Das Stiftungsrecht, das die Entstehung und die Verfassung der rechtsfähigen Stiftung des bürgerlichen Rechts bestimmt, beruht derzeit auf Bundesrecht und Landesrecht. Dieses Nebeneinander führte in der Vergangenheit immer wieder zu Streitfragen und Rechtsunsicherheit bei Stiftern und Stiftungen. Nach langen Jahren des Reformprozesses tritt in Kürze, am 01.07.2023 das reformierte, erstmals bundesweit einheitliche Stiftungszivilrecht in Kraft. Am 01.01.2026 folgt die Einführung eines Stiftungsregisters, das für mehr Transparenz und damit Erleichterungen im Rechtsverkehr sorgen soll. Mit Einzelheiten und Besonderheiten des reformierten Rechts befasst sich unser Newsletter Corporate, den Sie hier abonnieren können.

Anlässlich der Reform geben wir an dieser Stelle eine Einführung ins Stiftungsrecht und blicken auf die Stiftung als Instrument der Nachfolgeplanung. In den kommenden Ausgaben informieren wir Sie über die wesentlichen Schritte zur Errichtung einer Stiftung und blicken auf eine Streitfrage, die sich im erbrechtlichen Zusammenhang immer wieder stellt: Die Zulässigkeit einer Dauertestamentsvollstreckung bei Stiftungen.

Die Stiftung – ein Überblick

Wer eine Stiftung gründet, trennt sich dauerhaft von seinem Vermögen, damit aus den Erträgen dieses Vermögen ein bestimmter Zweck verfolgt werden kann. Das Vermögen selbst (der sog. Grundstock) muss dagegen grundsätzlich unangetastet bleiben (eine Ausnahme dazu bildet die Verbrauchsstiftung; siehe unten). Dieser Grundstock gehört fortan der Stiftung, nicht mehr dem Stifter. Die Stiftung hat – anders als eine Gesellschaft – keine Gesellschafter, vielmehr „gehört sie sich selbst“, wie es oft heißt.

Unterliegt jede Stiftung dem neuen Stiftungsrecht?

Das neue Recht gilt nur für die rechtsfähige Stiftung gemäß §§ 80 ff. BGB, die indes den praktisch häufigsten Fall der Stiftung (im weiteren Sinne) bildet.

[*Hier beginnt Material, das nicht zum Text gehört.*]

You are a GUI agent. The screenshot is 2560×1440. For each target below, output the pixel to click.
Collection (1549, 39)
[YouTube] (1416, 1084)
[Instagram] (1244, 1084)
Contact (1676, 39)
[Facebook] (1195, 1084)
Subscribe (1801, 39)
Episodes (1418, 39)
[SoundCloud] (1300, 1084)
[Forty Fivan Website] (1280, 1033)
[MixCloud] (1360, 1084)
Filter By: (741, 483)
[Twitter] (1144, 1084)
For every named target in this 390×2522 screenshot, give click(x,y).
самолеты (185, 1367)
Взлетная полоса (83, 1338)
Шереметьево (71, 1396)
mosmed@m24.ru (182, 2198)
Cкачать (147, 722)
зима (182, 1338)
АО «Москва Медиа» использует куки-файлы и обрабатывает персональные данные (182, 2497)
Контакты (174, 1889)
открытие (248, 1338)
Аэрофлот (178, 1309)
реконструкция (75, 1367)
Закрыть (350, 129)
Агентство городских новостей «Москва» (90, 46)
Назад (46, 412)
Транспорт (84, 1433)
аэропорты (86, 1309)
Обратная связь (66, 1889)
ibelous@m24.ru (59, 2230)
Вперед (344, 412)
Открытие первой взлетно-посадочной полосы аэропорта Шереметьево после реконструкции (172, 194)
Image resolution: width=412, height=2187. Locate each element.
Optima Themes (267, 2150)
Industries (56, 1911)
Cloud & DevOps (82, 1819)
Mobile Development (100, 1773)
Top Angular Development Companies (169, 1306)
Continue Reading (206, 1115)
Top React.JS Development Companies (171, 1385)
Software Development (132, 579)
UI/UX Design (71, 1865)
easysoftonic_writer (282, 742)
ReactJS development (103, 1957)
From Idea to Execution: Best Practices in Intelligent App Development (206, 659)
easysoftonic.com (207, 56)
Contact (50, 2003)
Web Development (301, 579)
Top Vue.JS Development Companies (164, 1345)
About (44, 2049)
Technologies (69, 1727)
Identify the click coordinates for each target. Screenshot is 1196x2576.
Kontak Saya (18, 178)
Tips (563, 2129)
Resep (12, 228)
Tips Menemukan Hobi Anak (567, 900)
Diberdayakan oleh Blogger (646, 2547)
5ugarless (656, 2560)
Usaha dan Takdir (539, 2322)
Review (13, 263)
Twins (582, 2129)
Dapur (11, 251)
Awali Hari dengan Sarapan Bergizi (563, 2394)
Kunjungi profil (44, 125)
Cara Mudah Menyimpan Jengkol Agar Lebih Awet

Sie bezeichnet – wie zuvor beschrieben – eine Vermögensmasse, die durch privatrechtliches Stiftungsgeschäft und staatliche Anerkennung eine eigene Rechtspersönlichkeit erwirbt. Die Stiftung hat einen Vorstand, der das Vermögen verwaltet und den Stiftungszweck verfolgt. Die Personen, die nach der Satzung begünstigt werden sollen, nennt man Destinatäre.

Gegenbegriff ist die nichtrechtsfähige Stiftung (auch unselbständige Stiftung oder Treuhandstiftung genannt). Hier schließt der Stifter mit einem Treuhänder einen Vertrag (das Stiftungsgeschäft). Treuhänder kann jede natürliche oder juristische Person sein. Es handelt sich regelmäßig um eine Schenkung mit der Auflage das Vermögen in einer bestimmten Art und Weise zu verwalten. Der Aufwand für die Gründung und Verwaltung einer unselbständigen Stiftung kann im Einzelfall geringer sein, als bei der Gründung einer rechtsfähigen Stiftung. Unselbständige Stiftungen unterliegen – anders als rechtsfähige Stiftungen – auch nicht der Stiftungsaufsicht. Eine eigene Rechtspersönlichkeit haben diese Stiftungen aber nicht.

Umgangssprachlich werden mitunter auch gemeinnützige Vereine oder gemeinnützige GmbHs als „Stiftungen“ bezeichnet. Rechtlich ist das nicht zutreffend, zumal nicht alle Stiftungen gemeinnützig sind. Dennoch können solche Konstruktionen (etwa als Familien‑​Holding) ähnliche Zwecke wie Stiftungen erfüllen und als Gestaltungsalternativen in Betracht kommen.

Sind alle Stiftungen gemeinnützig?

Stiftungen können gemein- oder privatnützig sein. Die Anerkennung als gemeinnützig setzt voraus, dass die Stiftung unmittelbar und ausschließlich einen der in §§ 52 ff. AO genannten gemeinnützigen, mildtätigen oder kirchlichen Zweck verfolgt. Privilegierte Zwecke sind etwa die Förderung der Jugend- und Altenhilfe, von Kunst und Kultur, des Sports oder des demokratischen Staatswesens. Die weit überwiegende Anzahl der deutschen Stiftungen ist gemeinnützig. Die rechtliche Folge ist eine steuerrechtliche Privilegierung in vielen Bereichen, so sind gemeinnützige Stiftungen etwa von der Gewerbe‑, Grund‑, Körperschafts- und Erbschaftsteuer befreit.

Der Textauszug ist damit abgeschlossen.